More important, we must reconcile a book entitled Hume, where the “major events in Hume’s life are fully described” (publicity blurb before the title page), with Harris’s statement (viii), “Several important episodes of Hume I say little about.” A half-page paragraph (viii-ix) listing events excluded fails to mention one Agnes Galbraith who named David as co-responsible for her pregnancy. Harris rightly advises starting with Mossner’s Life which addresses that question, while he, ignoring it, prevents weighing its possible relation to Hume’s strictures on religion and morals. He must not allow any doubt to stand. Weeks before Agnes’s admission of turpitude Hume left for Bristol for a mercantile career. Did she wait until then so he could not defend himself? Did they plan the escape? Who could be privy to such a conversation? David’s uncle was the cleric who had to investigate, with church elders, her probity. (She would ultimately face them a fourth time.) She weathered being put in the pillory for a few hours on a Sunday, as well as the uncle’s condemnation from the pulpit, whence he wished her dead in childbirth. My extensive search beyond Harris inclines me to, as did they, doubt her claim.

Everything up to now suggests “Hume’s Thought” as a more logical title. Titillation cannot motivate us.  At minimum the controversy would upset him, or he might feel compassion. But Harris is the one man who could make a judgment about any effect on his thought, and thus dismiss the matter after a forthright examination. Much less deserving of mention is Hume’s timid relationship with the Comtesse de Boufflers who strode the Channel after him as he hid from her. She was also not above using him to keep her social position. Frankly I believe his strictures regarding religion and morals derive from his intellectual integrity, his consummate skill in “deconstructing” any argument, and his ability, famously,  to “awaken [us] from our dogmatic slumbers.”

On the positive side, rather than stop collecting an annual salary from the Advocate’s Library, he gave the 42 pounds (a lot at that time) to his blind poet friend, William Blacklock (353). Harris diminishes the kindness saying “it saved his honour.”

Finally, Harris fails to report Hume’s claim, on delivering his critique of miracles to Jesuits at La Flèche, of leaving them “gravelled.” Hume was not an outright Pyrrhonist. “Humean impartiality was a matter of being willing to offend everyone.” (375) Again, he was moderate and practical.

Many wanted the dying atheist, who called that position an outgrowth of “merely verbal” skepticism,  to recant. For Johnson, who considered Hume a liar, Boswell asked if he believed an afterlife was possible.
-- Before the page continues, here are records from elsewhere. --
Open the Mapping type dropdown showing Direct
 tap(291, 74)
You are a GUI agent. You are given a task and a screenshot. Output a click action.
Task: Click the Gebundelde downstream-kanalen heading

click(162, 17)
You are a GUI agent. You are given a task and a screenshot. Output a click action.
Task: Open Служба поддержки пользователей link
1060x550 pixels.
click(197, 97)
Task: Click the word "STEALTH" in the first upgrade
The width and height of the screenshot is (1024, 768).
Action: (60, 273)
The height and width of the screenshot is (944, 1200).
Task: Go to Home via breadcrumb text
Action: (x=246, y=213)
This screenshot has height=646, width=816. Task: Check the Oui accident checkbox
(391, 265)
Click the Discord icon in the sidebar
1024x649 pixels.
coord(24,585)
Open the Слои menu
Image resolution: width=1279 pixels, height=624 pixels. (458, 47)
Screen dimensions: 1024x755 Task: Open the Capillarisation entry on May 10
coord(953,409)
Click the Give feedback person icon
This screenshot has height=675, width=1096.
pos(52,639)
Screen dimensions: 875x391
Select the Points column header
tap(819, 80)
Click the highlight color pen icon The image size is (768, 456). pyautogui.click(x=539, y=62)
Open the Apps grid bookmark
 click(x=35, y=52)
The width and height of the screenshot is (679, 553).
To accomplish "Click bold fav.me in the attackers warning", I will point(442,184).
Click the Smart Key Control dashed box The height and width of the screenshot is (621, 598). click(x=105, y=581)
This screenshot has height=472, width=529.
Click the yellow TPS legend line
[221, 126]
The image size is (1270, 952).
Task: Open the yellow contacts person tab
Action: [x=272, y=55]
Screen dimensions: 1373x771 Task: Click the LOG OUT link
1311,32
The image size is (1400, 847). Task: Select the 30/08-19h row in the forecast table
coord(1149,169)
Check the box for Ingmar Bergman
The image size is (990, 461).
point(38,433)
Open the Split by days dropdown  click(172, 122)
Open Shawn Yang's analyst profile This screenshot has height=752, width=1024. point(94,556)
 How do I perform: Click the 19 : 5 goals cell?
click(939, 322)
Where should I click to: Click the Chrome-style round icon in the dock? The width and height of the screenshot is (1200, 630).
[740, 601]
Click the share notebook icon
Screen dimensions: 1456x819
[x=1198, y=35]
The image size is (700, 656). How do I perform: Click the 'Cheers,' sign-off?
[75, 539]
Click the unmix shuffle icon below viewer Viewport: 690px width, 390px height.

The answer: “It was possible a piece of coal put on the fire would not burn.”

Harris’s writing style approaches that of Hume, sentence lengthy and with comma breaks, as between subject and object, and unjustifiably between main and subordinates clauses, that would offend the fluidity North American readers prefer. The fastidious reader will wince at rare usage errors: no possessive before the gerund; a few balancing syntactical parallelisms left uncompleted; editors missing words dropped and added, which deter us little. The sophisticated reader will wade through with greater ease. The reader making a considerable outlay of cash will want to remain in the armchair when complex historical details swamp the mind. Thus, an appendix outlining essential history would save time. Explaining key terms, such as Whig–contractarian, religious (latitudinarian?), political (republican?, court?)–and Tory, would obviate needless search and add to understanding.  Positively, the book is a course review in modern Euro-American history since Hume supported our “just” revolution.

 

© 2016 Anthony P. Bober

 

A.P. Bober has studied a psychology spanning Skinner and a humanistic-clinical view based on existential phenomenology and had been a PhD candidate in a substantive yet philosophic European-based sociology including the “critical” view. His teaching augmented courses in group theory/”small-group developmental dynamics” (lab) while introducing “sociology of knowledge” and “issues in biological anthropology,” with publications in the first two fields. Currently he is writing a book on mystical experience as metaphorically tied to neuroendocrinology.